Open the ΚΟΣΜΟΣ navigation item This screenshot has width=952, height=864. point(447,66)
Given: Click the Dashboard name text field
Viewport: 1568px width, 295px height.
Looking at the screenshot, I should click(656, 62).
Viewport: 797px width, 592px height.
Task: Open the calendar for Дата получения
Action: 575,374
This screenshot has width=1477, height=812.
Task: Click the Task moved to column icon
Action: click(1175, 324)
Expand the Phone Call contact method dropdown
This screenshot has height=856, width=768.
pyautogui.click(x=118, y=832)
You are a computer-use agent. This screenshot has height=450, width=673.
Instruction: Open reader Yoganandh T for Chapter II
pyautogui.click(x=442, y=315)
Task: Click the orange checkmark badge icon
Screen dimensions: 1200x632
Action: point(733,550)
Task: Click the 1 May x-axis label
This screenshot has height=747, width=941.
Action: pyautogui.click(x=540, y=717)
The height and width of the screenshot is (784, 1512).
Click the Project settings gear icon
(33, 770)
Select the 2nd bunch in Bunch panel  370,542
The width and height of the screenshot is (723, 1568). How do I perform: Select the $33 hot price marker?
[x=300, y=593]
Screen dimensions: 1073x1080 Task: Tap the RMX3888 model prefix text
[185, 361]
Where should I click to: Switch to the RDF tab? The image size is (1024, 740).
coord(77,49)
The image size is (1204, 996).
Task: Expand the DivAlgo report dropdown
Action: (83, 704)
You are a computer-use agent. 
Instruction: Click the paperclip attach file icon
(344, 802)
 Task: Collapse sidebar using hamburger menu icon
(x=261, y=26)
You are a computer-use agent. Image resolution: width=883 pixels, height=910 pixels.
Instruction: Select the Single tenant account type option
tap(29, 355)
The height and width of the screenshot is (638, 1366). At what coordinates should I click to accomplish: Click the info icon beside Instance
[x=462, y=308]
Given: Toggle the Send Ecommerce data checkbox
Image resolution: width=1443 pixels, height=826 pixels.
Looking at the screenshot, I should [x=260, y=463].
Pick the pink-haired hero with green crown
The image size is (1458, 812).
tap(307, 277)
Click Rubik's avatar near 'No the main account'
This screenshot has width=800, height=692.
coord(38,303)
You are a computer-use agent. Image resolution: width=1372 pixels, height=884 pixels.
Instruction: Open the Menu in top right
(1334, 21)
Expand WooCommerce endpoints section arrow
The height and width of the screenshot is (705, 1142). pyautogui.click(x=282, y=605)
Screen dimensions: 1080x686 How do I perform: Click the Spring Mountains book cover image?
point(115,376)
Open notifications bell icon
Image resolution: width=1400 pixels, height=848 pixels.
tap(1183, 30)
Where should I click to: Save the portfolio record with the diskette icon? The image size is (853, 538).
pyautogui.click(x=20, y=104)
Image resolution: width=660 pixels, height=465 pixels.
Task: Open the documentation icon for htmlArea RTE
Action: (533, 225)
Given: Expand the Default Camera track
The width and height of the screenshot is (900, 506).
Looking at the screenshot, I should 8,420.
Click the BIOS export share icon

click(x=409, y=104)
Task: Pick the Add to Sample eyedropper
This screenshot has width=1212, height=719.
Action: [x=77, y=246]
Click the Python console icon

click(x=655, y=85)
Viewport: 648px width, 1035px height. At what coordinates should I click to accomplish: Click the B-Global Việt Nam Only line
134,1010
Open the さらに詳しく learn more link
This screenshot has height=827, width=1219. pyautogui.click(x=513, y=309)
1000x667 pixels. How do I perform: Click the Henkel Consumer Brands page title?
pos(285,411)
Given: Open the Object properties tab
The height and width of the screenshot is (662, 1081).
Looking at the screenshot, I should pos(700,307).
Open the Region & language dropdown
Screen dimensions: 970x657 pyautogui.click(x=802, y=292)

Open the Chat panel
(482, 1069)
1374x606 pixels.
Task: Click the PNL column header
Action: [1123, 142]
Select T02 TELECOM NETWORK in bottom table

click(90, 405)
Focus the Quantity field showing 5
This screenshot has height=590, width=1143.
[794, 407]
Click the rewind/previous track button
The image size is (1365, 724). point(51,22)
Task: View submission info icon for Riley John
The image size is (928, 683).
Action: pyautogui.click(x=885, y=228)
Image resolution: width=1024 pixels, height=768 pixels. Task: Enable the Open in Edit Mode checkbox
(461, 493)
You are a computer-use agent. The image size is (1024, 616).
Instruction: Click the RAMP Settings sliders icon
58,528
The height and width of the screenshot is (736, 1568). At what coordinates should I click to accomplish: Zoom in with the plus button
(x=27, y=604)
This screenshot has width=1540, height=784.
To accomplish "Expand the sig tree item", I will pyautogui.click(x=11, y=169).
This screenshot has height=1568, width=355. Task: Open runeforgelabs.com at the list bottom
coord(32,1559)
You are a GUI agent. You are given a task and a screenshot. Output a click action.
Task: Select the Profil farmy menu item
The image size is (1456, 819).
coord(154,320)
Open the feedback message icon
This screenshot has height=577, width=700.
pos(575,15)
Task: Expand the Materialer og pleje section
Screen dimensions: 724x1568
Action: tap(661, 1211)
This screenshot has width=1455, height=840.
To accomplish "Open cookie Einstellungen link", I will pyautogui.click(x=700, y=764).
____
» HOW TO COMPLETE THIS TASK: Search the material above for "agent". Pull out each line where it shows up.

» EXERCISE ANSWER:
You are a computer-use agent. This screenshot has height=450, width=673.
You are a computer-use agent. 
You are a computer-use agent. Image resolution: width=883 pixels, height=910 pixels.
You are a computer-use agent. Image resolution: width=1372 pixels, height=884 pixels.
You are a computer-use agent. The image size is (1024, 616).
You are a GUI agent. You are given a task and a screenshot. Output a click action.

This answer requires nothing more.